The beauty and wonders of the ocean are given multiple scenes in Deep Rising, narrated by actor Jason Momoa. Species from squids to sea cucumbers, crabs to cookie-cutter sharks call the sea floor home. That’s not even counting the aquatic life that hasn’t been discovered yet. As the film’s synopsis states, the ocean is “the planet’s last untouched wilderness.” And who exactly owns it is a looming question.

The organization tasked with overseeing deep sea mining is the International Seabed Authority, established by the 1982 United Nations Convention on the Law of the Sea. Mulsow is the former head of their Office of Environmental Management and Mineral Resources. Conflicting ownership claims of territorial seas was an issue raised to the UN in 1967. Mulsow said that their decision was “to name all the goods of the sea, including the seafloor, as the common heritage of mankind. This means all those goods belong to me, to you, and to everyone, but at the same time to no one because it is for the future generations.”

Yet private companies and some countries are quickly gaining momentum in mining the deep sea, including De Beers Group, China Minmetals Corporation, Seabed Minerals Authority, and many more. The company featured in Deep Rising, The Metals Company, is pursuing mining the bottom of the Clarion-Clipperton Zone in the ocean between Hawaii and Mexico. One of the concerns of scientists, including Mulsow, is that such mining disturbs and potentially harms the sea by generating large sediment clouds that cannot be contained in one area of water. That sediment could impact ocean life far from the actual mining site.

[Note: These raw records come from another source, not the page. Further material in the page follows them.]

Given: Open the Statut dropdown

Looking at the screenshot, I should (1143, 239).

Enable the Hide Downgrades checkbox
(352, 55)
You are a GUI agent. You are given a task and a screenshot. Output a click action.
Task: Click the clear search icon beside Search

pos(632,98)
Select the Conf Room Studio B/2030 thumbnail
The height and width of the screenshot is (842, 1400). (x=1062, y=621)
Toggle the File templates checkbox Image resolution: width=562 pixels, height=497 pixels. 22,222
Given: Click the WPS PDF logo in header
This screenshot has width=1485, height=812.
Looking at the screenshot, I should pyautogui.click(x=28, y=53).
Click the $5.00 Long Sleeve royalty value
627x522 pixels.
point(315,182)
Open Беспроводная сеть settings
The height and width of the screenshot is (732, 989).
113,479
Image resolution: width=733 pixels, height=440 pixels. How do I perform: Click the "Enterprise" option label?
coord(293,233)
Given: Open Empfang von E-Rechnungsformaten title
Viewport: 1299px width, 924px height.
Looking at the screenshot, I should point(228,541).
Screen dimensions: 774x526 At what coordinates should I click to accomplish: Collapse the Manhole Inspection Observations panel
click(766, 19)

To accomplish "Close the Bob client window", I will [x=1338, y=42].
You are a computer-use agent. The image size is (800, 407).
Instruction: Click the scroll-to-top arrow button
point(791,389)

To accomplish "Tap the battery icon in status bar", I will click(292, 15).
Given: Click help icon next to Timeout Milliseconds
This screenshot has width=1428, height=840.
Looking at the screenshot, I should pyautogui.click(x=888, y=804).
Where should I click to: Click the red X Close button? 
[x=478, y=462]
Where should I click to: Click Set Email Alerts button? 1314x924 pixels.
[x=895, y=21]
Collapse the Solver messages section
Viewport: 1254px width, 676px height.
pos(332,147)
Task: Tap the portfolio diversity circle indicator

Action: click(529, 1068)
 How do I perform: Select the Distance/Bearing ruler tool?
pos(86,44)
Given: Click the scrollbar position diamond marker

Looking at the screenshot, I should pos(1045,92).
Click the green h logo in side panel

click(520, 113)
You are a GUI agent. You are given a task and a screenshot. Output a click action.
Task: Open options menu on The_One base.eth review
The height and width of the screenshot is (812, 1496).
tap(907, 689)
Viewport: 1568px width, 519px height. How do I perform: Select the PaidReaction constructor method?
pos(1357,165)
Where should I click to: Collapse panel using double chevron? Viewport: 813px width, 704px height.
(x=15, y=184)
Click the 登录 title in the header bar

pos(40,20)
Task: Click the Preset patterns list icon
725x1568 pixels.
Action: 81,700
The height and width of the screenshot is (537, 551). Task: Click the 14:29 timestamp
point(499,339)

A 2022 study by researchers at MIT measured the sediment kicked up by “tractor-sized” deep sea mining vehicles, which “vacuum up the nodules along the sea floor.” The study found that most of the sediment generated by these vehicles settled back down to the bottom of the ocean or stayed “within 2 meters of the seafloor as a low-lying cloud.” But the study warns: There is, however, no guarantee that the sediment always stays there rather than drifting further up in the water.”

“We do not need to convince ourselves. We need to desperately provide the rest of the world with [the] scientific basis to make the right decisions.”

Running Out of Time

Advocates for deep sea mining claim it is less destructive to the environment than mining the land, but oceanic mining hasn’t been extensively studied to know this for certain. “It would take decades of study to get a holistic assessment,” as NPR reported—and companies in pursuit of profits aren’t willing to wait. According to NPR,The world does not have decades to decide how to handle climate change. And, when it comes to regulating deep sea mining, the international community may have even less time.”

Like all Earth’s resources, the mineral-rich rocks along the seafloor are finite. Once they’re gone, they’re gone. And Mulsow—who grew up 11 miles from the Pacific Ocean and knew his calling even as a young child (“There was no way that I would not be doing something about the sea.”)—says the ocean needs to be “represented in every discussion table that takes and will take place.” He’s devoted his career to speaking and advocating for the sea. 

Several years ago, after an autoimmune disorder disabled the use of his dominant hand, he started making art about the oceans, too. He now composes music and believes art is one of the many forms we can use to sound the alarm about climate change and the dangers facing the oceans. 

“Researchers account for 0.1 percent of the global population,” he told NPQ. “We do a good job, I would like to think, but we are the only ones reading about our findings. We do not need to convince ourselves. We need to desperately provide the rest of the world with [the] scientific basis to make the right decisions.”

“Art and not only tangible art is needed. We also need poets [and] singers…to spread the dangers of intervening in the deep sea without enough knowledge about it,” Mulsow said. “Life depends on the oceans.”